BEGIN QUOTED PASSAGE
4. Verdict is NEEDS MANUAL CHECK (not PASS, because human action is required)
5. Guidance on how to perform manual check is provided
**Assertions:**
- [ ] Verdict is NEEDS MANUAL CHECK (not PASS or FAIL)
- [ ] Visual item is marked with explicit NEEDS MANUAL CHECK tag
- [ ] Guidance for manual verification process is included
- [ ] Logic items are still shown as PASS
---
### Case 4: No Smoke Test Plan — Guidance to run /qa-plan
**Fixture:**
- `production/qa/` directory exists but contains no QA plan file for the
current sprint
- Current sprint is sprint-006
**Input:** `/smoke-check`
**Expected behavior:**
1. Skill looks for QA plan for the current sprint — not found
2. Skill outputs: "No smoke test plan found for sprint-006"
3. Skill suggests running `/qa-plan sprint-006` first
4. No checklist is produced
**Assertions:**
- [ ] Error message names the missing sprint's plan
- [ ] `/qa-plan` is suggested with the correct sprint argument
- [ ] Skill does not produce a checklist with no plan
- [ ] Verdict is not PASS (error state, no checklist evaluated)
END QUOTED PASSAGE
[WHAT IS NEEDED] Please list every assertion given under Case 4 of the smoke-check test text. Use only the smoke-check test text above for this.
BEGIN DATASET CONTENT
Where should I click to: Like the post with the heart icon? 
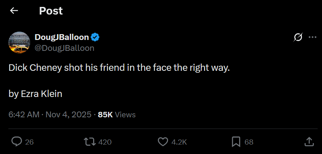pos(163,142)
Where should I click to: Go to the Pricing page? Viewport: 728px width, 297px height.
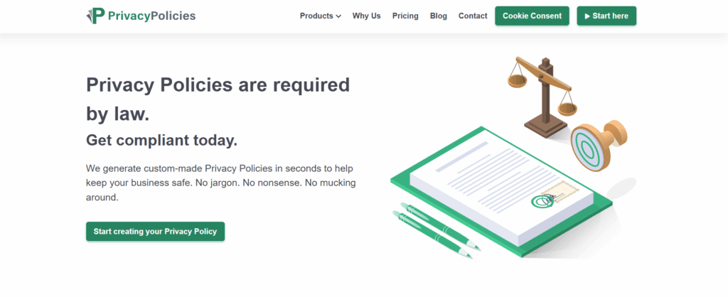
END DATASET CONTENT
BEGIN DATASET CONTENT
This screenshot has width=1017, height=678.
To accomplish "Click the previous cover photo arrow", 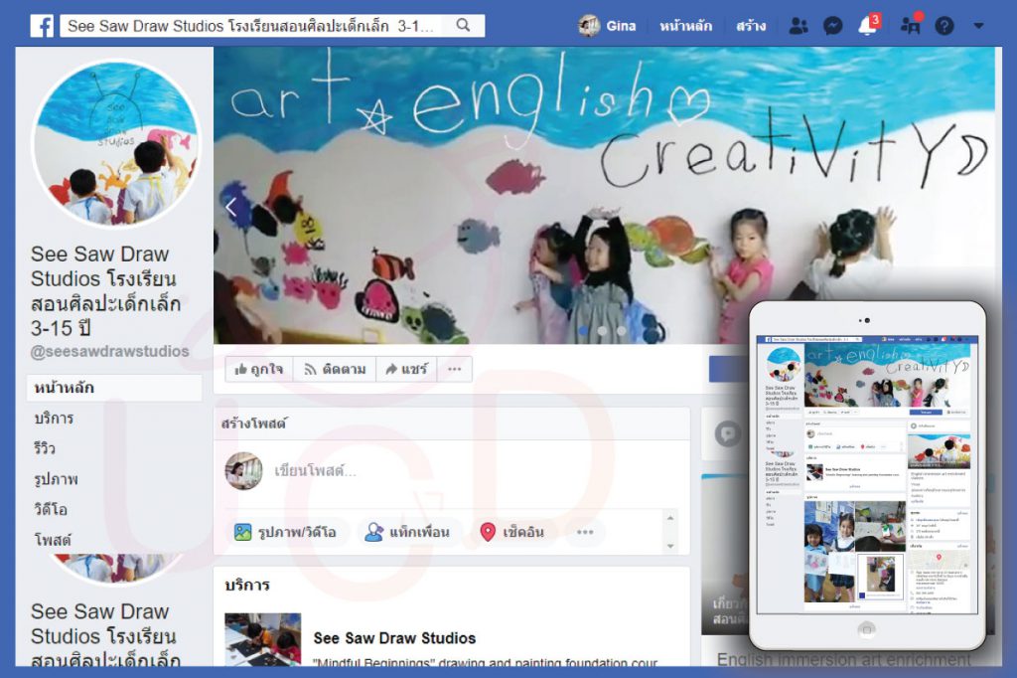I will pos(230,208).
END DATASET CONTENT
[RESPONSE TO THE TASK]
- Error message names the missing sprint's plan
- `/qa-plan` is suggested with the correct sprint argument
- Skill does not produce a checklist with no plan
- Verdict is not PASS (error state, no checklist evaluated)